Adding server checks for the ability to retrieve the ontology from a web browser

Hello,

This is a suggestion for the 5th star extension.

I just failed to load our own vocabulary http://open-services.net/ns/core# from a JS RDF client due to the CORS policy. I realised that I will hit the same issue with FOAF and others and ended up writing an RDF document proxy https://github.com/berezovskyi/corsherdf. As you understand, proxy is a kludge that always hints at a problem and right now it is that most Linked Data and Semantic Web servers are configured in a way that prevents RDF resources to be used in any kind of “hypermedia” form (where a client dereferences resources itsefl).

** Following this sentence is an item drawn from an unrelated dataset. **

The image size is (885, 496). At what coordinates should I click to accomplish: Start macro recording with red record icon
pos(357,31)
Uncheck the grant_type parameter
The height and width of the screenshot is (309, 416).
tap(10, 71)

Proposed qualifying criteria for the 5th star:

  • an ontology allows a CORS request when a preflight request was sent from at least two different domains.
  • a CORS response allows to use a Content-Type header to preform content-negotiation in the browser RDF client.

Best regards,
Andrew

1 Like

Hi,

this is a great idea, I opened a issue in github for that topic: https://github.com/dbpedia/archivo/issues/8

Best regards,
Denis

Hi @berezovskyi maybe it makes sense to combine this also with an HTTPS check and call it WebApp feature star/ badge ? Wdyt?

@yum-yab I added an issue to enable CORS for our fetch API.

Hello Johannes,

That’s a great idea to extend dereferenceability checks and bundle them together. I am not sure if HTTPS check is necesary in relation to CORS for the browser-side dereferenceability (avoid mixed content warnings/errors maybe?) check but I would be interested to use it in the server-side dereferenceability check. I often found myself unable to fetch RDF resources without configuring my server HTTP client in some way:

  • TLS cert issues (before https://www.infoq.com/news/2020/04/tls-alpn-java8/ it was not possible to connect to a server with a LetsEncrypt cert using Java 8)
  • self-signed TLS certs
  • redirects with non-common codes (e.g. Spring default HTTP client, Netty, does not seem to like 303 redirects that dcterms seems to serve as one of their many redirects)
  • error responses with text/html and 200 OK code
  • non-standard date formats in cookies (requires this setting, for example)

It may be interesting to set up a few “reference” clients in Java, Python, Ruby, JS/Node to check if a client with a “regular” configuration can fetch a response from the server. Ideal outcome: Apache HttpClient in Java, requests lib in Python, faraday gem in Ruby, axios client in Node should all require no special configuration (except maybe allowing redirects) to fetch an ontology.

But I guess that’s a different proposal altogether.